La norma – che è di carattere inderogabile (non può essere modificata neppure da una clausola di natura contrattuale del regolamento di condominio) – pone un divieto assoluto, eliminando in radice una questione di estrema rilevanza, cioè quella di accertare, ai fini dell’eventuale impugnazione, caso per caso, avuto riguardo all’oggetto della delibera assembleare, se l’amministratore, in veste di rappresentante, possa o meno trovarsi, in sede di intervento e voto in assemblea, in una posizione di conflitto di interessi con il condominio amministratoSe il divieto è violato, la relativa delibera è annullabile e impugnabile ai sensi dell’articolo 1137 c.c.

Il condomino che agisce per l’annullamento dovrà, però, dimostrare che la delibera è stata illegittimamente votata dall’amministratore e tale voto è stato determinante per l’approvazione. Non è più necessario, invece, dimostrare la situazione di conflitto, in quando l’invalidità è legata esclusivamente alla violazione del divieto di delega.

Divieto di delega e condomino-amministratore

Il divieto assoluto di delega vale anche quando l’amministratore è condomino del caseggiato che gestisce, poiché non si comprenderebbe affatto per quale motivo il possesso accidentale, anche di una tale qualità, risulti idoneo a rimuovere, in capo all’amministratore medesimo, le ragioni di incompatibilità (e di “prevenzione”).

Tale conclusione tiene conto del fatto che l’amministratore – che tiene la contabilità annuale, esegue le delibere assembleari, riscuote i contributi ed eroga le spese per la manutenzione ordinaria delle cose comuni e i servizi comuni, disciplinando l’uso delle une e degli altri, e, infine, compie gli atti conservativi delle parti comuni dell’edificio – qualora votasse nelle stesse assemblee che lo controllano alle quali deve rispondere del proprio operato – si verrebbe, anche solo potenzialmente, a trovare in una situazione di conflitto.

Delega al collaboratore dell’amministratore

Alla luce della normativa precedente viene da domandarsi se è possibile o meno conferire la delega ad un collaboratore dell’amministratore, in quanto data l’oggettiva condizione di subordinazione del delegato, potrebbe rivelarsi nulla e, quindi, improduttiva di effetti in quanto conferita “in frode alla legge”.

Tuttavia, in mancanza di prove, non può farsi discendere l’esistenza di un conflitto di interessi dal solo rapporto di collaborazione tra un delegato e l’amministratore. Bisogna provare che i deleganti non sono a conoscenza dell’asserito conflitto di interessi.
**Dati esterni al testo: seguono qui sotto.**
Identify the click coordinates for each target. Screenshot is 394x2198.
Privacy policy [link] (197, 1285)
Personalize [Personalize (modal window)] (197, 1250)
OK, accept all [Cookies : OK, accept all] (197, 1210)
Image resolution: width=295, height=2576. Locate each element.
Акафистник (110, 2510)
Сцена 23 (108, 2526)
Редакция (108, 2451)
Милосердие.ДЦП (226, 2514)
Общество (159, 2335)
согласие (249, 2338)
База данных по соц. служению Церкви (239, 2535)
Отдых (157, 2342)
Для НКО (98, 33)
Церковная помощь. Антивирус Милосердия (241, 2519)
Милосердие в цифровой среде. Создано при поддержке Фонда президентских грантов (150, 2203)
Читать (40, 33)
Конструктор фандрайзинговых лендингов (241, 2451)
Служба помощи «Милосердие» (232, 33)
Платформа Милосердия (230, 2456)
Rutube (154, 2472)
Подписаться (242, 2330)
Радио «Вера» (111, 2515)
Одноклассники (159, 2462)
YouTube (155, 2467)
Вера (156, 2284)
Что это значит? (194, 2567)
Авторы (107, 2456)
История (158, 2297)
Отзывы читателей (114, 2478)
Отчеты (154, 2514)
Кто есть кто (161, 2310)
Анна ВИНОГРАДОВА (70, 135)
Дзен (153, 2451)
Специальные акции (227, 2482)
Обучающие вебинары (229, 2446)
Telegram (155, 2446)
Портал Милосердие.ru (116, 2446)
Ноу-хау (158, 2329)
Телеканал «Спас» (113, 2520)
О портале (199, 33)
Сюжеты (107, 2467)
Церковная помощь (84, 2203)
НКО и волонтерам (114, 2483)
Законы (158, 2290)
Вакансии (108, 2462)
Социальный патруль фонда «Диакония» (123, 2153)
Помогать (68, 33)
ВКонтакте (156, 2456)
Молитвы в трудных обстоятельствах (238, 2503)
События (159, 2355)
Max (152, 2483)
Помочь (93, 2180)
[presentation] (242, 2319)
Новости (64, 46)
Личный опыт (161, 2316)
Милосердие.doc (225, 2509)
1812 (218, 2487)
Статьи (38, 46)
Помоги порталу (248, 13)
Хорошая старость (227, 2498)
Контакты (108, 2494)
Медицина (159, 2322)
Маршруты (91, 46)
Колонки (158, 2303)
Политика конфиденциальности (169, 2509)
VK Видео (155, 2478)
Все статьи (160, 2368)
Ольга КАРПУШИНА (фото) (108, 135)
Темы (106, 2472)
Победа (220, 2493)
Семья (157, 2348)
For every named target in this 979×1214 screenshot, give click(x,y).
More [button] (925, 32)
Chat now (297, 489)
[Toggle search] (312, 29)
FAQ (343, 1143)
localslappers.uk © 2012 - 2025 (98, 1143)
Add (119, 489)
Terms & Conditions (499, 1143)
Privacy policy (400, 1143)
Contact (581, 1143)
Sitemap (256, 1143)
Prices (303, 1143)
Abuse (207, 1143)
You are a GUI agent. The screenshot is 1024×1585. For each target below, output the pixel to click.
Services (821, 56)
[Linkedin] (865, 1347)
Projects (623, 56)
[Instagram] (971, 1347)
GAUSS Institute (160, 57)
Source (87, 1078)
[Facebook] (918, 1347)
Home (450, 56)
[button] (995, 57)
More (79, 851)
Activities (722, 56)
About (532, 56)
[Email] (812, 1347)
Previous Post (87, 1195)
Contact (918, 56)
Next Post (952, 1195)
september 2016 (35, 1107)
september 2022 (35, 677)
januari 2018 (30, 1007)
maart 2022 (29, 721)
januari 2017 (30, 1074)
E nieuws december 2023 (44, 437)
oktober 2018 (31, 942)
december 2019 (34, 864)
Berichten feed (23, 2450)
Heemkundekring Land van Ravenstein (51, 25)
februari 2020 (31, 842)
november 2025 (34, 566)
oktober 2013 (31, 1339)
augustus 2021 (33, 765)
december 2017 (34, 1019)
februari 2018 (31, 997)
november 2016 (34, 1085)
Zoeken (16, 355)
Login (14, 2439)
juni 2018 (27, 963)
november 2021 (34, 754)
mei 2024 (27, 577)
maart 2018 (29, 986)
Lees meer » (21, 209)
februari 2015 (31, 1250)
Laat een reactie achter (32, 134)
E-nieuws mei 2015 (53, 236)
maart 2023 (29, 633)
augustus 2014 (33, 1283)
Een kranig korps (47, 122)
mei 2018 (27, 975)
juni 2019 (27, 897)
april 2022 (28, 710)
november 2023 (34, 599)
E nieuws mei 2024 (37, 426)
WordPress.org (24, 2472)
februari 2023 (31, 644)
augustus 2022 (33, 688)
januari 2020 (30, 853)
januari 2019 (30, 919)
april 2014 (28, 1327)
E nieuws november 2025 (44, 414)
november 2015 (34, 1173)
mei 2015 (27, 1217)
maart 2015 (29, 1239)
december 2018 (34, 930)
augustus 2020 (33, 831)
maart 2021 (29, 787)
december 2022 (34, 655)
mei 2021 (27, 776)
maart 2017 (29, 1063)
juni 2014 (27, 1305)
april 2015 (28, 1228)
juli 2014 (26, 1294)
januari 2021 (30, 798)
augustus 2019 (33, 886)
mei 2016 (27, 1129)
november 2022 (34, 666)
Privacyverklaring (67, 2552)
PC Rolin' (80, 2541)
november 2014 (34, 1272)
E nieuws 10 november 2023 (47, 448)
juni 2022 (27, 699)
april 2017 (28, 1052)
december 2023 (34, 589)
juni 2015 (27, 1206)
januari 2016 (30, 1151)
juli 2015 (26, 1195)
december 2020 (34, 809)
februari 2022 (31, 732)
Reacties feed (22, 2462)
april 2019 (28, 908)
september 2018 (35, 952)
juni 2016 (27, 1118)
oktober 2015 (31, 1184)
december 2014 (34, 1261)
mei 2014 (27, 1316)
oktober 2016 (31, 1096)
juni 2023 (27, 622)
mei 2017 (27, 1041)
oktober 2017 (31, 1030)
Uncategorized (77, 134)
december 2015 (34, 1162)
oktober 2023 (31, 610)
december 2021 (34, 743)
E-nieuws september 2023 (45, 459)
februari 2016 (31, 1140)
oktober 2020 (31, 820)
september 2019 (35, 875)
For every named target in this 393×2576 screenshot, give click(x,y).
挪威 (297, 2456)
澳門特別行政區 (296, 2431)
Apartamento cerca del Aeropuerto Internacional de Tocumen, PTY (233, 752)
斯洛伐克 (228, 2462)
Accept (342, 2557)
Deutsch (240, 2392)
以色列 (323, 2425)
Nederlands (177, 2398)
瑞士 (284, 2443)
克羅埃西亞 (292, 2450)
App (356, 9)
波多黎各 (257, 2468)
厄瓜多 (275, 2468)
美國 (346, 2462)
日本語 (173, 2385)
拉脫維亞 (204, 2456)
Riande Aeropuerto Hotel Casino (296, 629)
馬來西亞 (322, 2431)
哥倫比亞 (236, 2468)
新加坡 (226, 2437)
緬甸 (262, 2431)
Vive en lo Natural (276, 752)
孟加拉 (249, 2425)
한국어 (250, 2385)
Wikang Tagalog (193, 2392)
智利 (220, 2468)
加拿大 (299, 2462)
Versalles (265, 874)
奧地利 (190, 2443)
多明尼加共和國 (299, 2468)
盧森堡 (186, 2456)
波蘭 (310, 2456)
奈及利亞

Bisogna provare pure come l’asserito conflitto di interessi o la sua mancata conoscenza abbiano reso invalido il rapporto tra delegato e deleganti.

In ogni caso è onere di colui che impugna la delibera per l’esistenza di un conflitto fornire la c.d. prova di resistenza, ovvero che la decisione sarebbe stata diversa escludendo il voto del soggetto in conflitto (Cass., sez. II, 11/02/2019, n. 3925).

Si deve tenere conto in particolare che in tema di condominio, le maggioranze necessarie per approvare le delibere sono inderogabilmente quelle previste dalla legge in rapporto a tutti i partecipanti ed al valore dell’intero edificio, sia ai fini del “quorum” costitutivo sia di quello deliberativo, compresi i condomini in potenziale conflitto di interesse con il condominio, i quali possono (e non debbono) astenersi dall’esercitare il diritto di voto.

Delega alla moglie dell’amministratore

Un’altra situazione da considerare è quella dell’amministratore condomino che viene rappresentato in assemblea dal coniuge. In tal caso non si può escludere un conflitto di interessi, situazione che si può verificare se il coniuge vota a favore dell’approvazione del rendiconto e del rinnovo della carica dell’amministratore.

Certo il conflitto di interesse deve essere valutato in concreto, non essendo ammissibile una valutazione generica ed astratta del conflitto; in ogni caso il conflitto potrebbe sussistere solo per voto espresso dalla moglie per l’unità immobiliare dell’amministratore. Non è però possibile impedire alla moglie dell’amministratore di ricevere deleghe da altri partecipanti al condominio.

Il conflitto di interessi sussiste ogni volta in cui sia in concreto individuabile, una sicura divergenza tra le ragioni personali del condomino e quelle del condominio.